Several investigators examined the crystal structures of G_t and proposed a number of distinct G_t orientations relative to the membrane surface, based on constraints imposed by G_t lipid anchorage and evidence from G_t-rhodopsin interaction experiments. In some orientations the N-terminal helix of G_tα was placed parallel to the membrane (“parallel orientations”) (16-23), whereas in others this helix was placed at a large angle with respect to the membrane plane (“tilted orientations”) (24, 25). In addition to their lipid anchors, G_t and its individual subunits can interact electrostatically with the negatively charged membrane surface (16, 18), and these interactions can affect both the affinity of transducin for the membrane and its orientation on the membrane surface. For instance, both G_t and its subunits can be detached from membranes by hypotonic but not isotonic buffers (26-29), presumably because electrostatic repulsion becomes dominant in low ionic strengths. In a previous computational study, Murray et al. (30) showed that Gβ₁γ₁ is attracted to the membrane electrostatically, accounting for experimental observations that Gβ₁γ₁ binds more strongly to negatively charged membranes than to neutral membranes (5, 31). Murray et al. (30) also suggested that electrostatics play a role in optimally positioning Gβ₁γ₁ at the membrane surface to facilitate its interactions with other proteins. On the other hand, the electrostatic contribution to the interactions of G_tα with membranes is less clear. The membrane affinity of G_tα was shown to be smaller than the affinity of Gβ₁γ₁ in vitro, and several observations hint that G_tα could be repelled by the membrane (4, 5, 31). Electrostatic repulsion is consistent with a qualitative examination of Gα subunits from the G_i subfamily, including G_tα, showing that their surfaces are dominated by negatively charged patches (32).
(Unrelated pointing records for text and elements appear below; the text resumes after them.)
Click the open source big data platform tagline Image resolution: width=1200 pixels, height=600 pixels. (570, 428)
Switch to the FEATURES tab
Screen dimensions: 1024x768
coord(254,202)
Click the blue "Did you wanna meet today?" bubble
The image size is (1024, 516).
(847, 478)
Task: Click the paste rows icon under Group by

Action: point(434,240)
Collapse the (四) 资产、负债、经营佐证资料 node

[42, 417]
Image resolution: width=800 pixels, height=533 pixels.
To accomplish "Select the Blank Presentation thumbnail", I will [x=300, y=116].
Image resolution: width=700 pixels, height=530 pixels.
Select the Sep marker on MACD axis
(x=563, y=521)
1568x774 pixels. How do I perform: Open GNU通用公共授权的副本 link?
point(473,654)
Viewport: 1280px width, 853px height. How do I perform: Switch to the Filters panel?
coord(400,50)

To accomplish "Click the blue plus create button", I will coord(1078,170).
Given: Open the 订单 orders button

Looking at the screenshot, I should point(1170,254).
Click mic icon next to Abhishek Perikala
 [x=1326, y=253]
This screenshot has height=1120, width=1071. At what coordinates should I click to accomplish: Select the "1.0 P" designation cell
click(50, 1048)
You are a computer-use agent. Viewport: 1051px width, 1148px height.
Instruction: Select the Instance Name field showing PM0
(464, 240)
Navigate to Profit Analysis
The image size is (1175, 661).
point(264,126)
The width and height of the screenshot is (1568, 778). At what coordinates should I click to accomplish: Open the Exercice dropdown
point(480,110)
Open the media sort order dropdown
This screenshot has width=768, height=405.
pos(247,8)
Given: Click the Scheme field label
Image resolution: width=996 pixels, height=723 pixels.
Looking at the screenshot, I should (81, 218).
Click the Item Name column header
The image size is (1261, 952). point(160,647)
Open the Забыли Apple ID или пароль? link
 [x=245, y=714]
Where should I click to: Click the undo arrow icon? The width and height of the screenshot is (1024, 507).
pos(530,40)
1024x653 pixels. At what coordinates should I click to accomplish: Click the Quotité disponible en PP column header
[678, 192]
Here we used a quantitative computational approach to characterize the membrane affinity of transducin and the range of its allowed orientations next to the membrane as determined by lipid anchors and electrostatic interactions. We calculated electrostatic free energies using the Finite-Difference Poisson-Boltzmann (FDPB)4 method, which has been successfully applied to numerous protein-membrane systems, yielding results that reproduce experimental measurements with high accuracy (30, 33-37). We found that, in addition to the lipid anchorage of G_t, electrostatic repulsion further constrains the orientations of membrane-associated G_t, regardless of its orientation in the complex with rhodopsin, making some of the previously suggested G_t orientations more favorable than others. In contrast, Gβ₁γ₁ is attracted to the membrane in many lipid-allowed orientations. Finally, we showed that monomeric G_tα experiences a comparable degree of electrostatic repulsion.

EXPERIMENTAL PROCEDURES

Using the FDPB Method to Calculate Electrostatic Potential and Free Energy—Electrostatic potentials and free energies were calculated with a modified version of the DelPhi program, adapted to solve the nonlinear Poisson-Boltzmann equation for protein-membrane systems. DelPhi yields finite-difference solutions to the Poisson-Boltzmann equation (the FDPB method) for a system where the solvent is described in terms of a bulk dielectric constant and concentrations of mobile ions, whereas the solutes (here, the proteins and membrane) are described in atomic detail by the coordinates of the individual atoms, their atomic radii, and their partial charges. The FDPB methodology has been applied to numerous peptide-membrane and protein-membrane systems, producing results that predict successfully and with high accuracy the following: 1) macroscopic properties, such as quantitative differences between the membrane interactions of homologous proteins and effects of lipid composition or ionic strength; and 2) microscopic properties, such as the effect of point mutations or binding of metal ions on membrane interactions (for examples see Refs. 30, 33, 35-40).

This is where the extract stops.